Don't Flirt With Fundamentalists
Donald Trump, Mike Johnson, Hamas, and the good reasons to always fear religious fanatics.
Former president Donald Trump is on an authoritarian tear. Liberals who oppose him, he says — half the country — are “vermin” who need to be “rooted out.” He claims that “the threat from within” is far more “sinister, dangerous, and grave” than any external enemy. This is Nazi speak — it’s the language of every fascist movement. But it’s also fundamentalist speak: Language that appeals to those who see the world as a black-and-white battle of good vs. evil, and who believe societies are not best organized as democratic and pluralistic bodies that fold in. many different kinds of people and beliefs, but as narrow ideological projects designed to funnel the public into a particular ideal. Often, that’s a theocratic project.
Right now, we’re watching the perils of fundamentalism play out across several global stages. Trump has grown angrier and more unhinged, turning his rage from immigrants to American liberals and still enjoying the broad support of white Evangelical voters, who continue to make up the core of the MAGA movement. Trump is out of office, but the Republican leader in Congress is a religious fanatic who has spent much of his career advocating against democratic principles, secularism, and broad human rights norms. In Israel, the far right has long been on the rise, and over the last decade or so nearly snuffed out hope of a meaningful peace process, allowed far-right religious lunatics to steal land with impunity, and launched an attempt at legal “reform” that threatened the remaining strands of Israeli democracy and was met with enormous national protests. In the aftermath of a monstrous terrorist attack, any nation would try to defend its people from further violence, and many would extract some revenge if they could; but it’s chilling to understand that leading the country through the devastating war in Gaza is a coalition of the ultranationalist and the ultra-religious.
At the same time, some progressives in the United States and around the world are giving cover to or even celebrating Hamas, a Muslim fundamentalist group that targets Israeli civilians, intentionally endangers Palestinian civilians, and seeks to impose its own ultranationalist and ultra-religious project on what is now Israel and Palestine. A missive from Osama bin Laden explaining the justification for 9/11 made the rounds on lefty TikTok and Twitter, and was among the Guardian’s most-read articles last week (tl;dr from bin Laden: America has done terrible things to Muslims and innumerable others around the world, also its culture of sexual freedom and gay rights is evil and should be replaced by a global Islamic regime). While Trumpists and the Republican Party undermine American democratic institutions and democracy itself, a number of leftists are also flirting with illiberalism, suggesting ideas like free speech and democracy are simply tools to for the powerful to maintain their privilege.

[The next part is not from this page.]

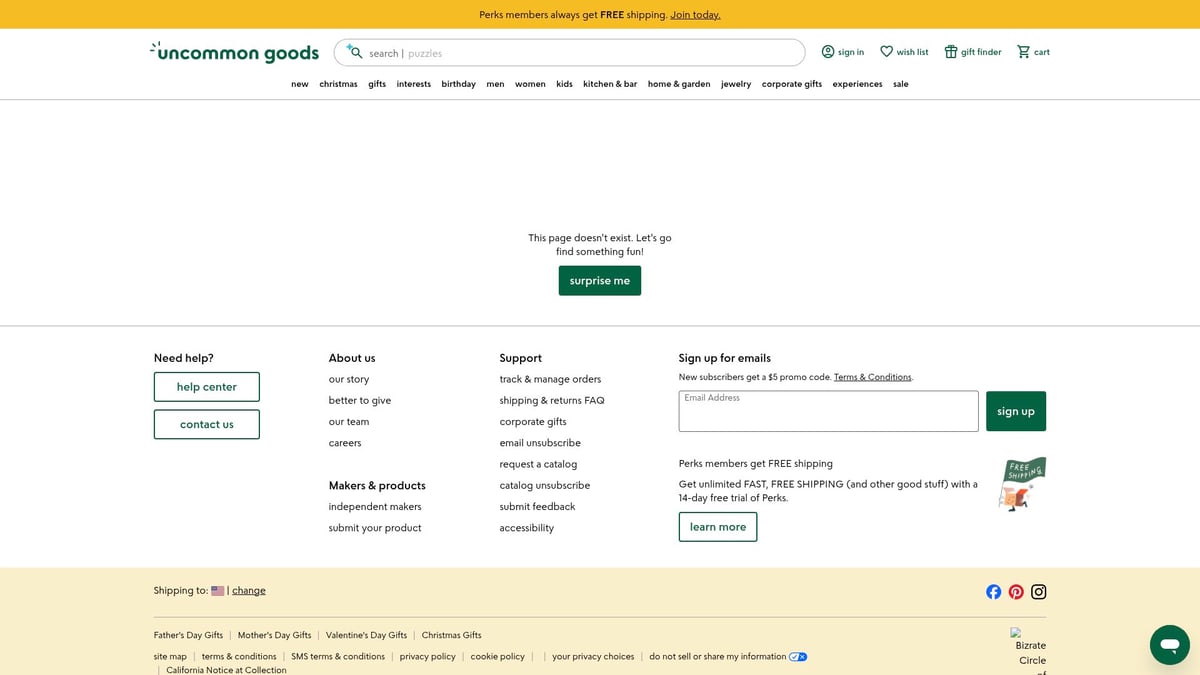
Task: Change the shipping country link
Action: pyautogui.click(x=249, y=591)
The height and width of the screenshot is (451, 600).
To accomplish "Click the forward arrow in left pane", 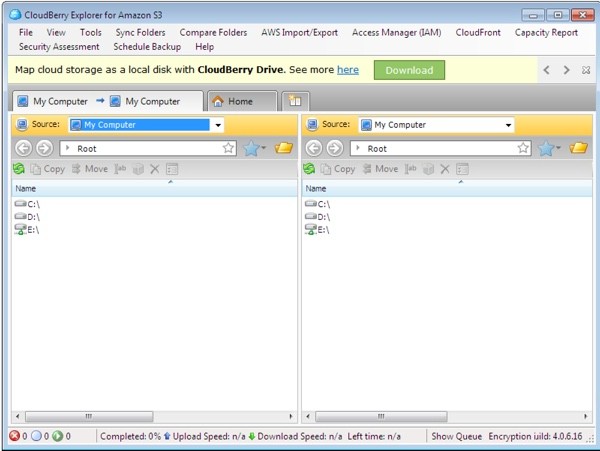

A plea to my fellow progressives: Never throw your hat in with the fundamentalists. Often, the enemy of your enemy is really not your friend.
Politics-watchers often talk about Trump as the candidate of the white working class, and of a growing educational divide in politics. And that’s true: Trump enjoys huge support from white working class voters (men especially), and a college degree does correlate with voters being more Democratic. This is especially true of white voters, who remain by far the largest racial demographic in the US: College-educated white women lean left; college-educated white men are pretty divided; non-college white women are solid Republican voters; and non-college white men are even more solid Republican voters. But the religious right — which, as an organized force, is a white religious right — remains an animating factor in conservative politics, a point well made by Mike Podhorzer on Ezra Klein’s podcast last week. Despite Trump being about as un-Christian as a person can get — a liar, a cheat, a philanderer — he won more than three-quarters of white Evangelical voters in 2020, and closer to 80% in 2016. This has sometimes been treated by the press as some sort of mystery, but it’s really not: With fundamentalist religious beliefs also comes a skepticism of democracy and democratic norms. Trump may not seem like the most Christian messenger. But a man who turns the other cheek and loves his neighbor isn’t going to create the conditions for fundamentalist Christian rule in America.
All over the world, rising anti-democrats have been fueled by religious conservatives. This is the case in Russia, Hungary, Poland, and the US; it has been true for the rise of most (although certainly not all) of the fascist and hyper-authoritarian regimes of the last century. And it’s easy enough to understand why religiosity and authoritarianism go hand in hand: Conservative religiosity demands the same sublimation to authority as authoritarianism, while also emphasizing the same sense of superiority and righteousness that justifies minority and authoritarian rule.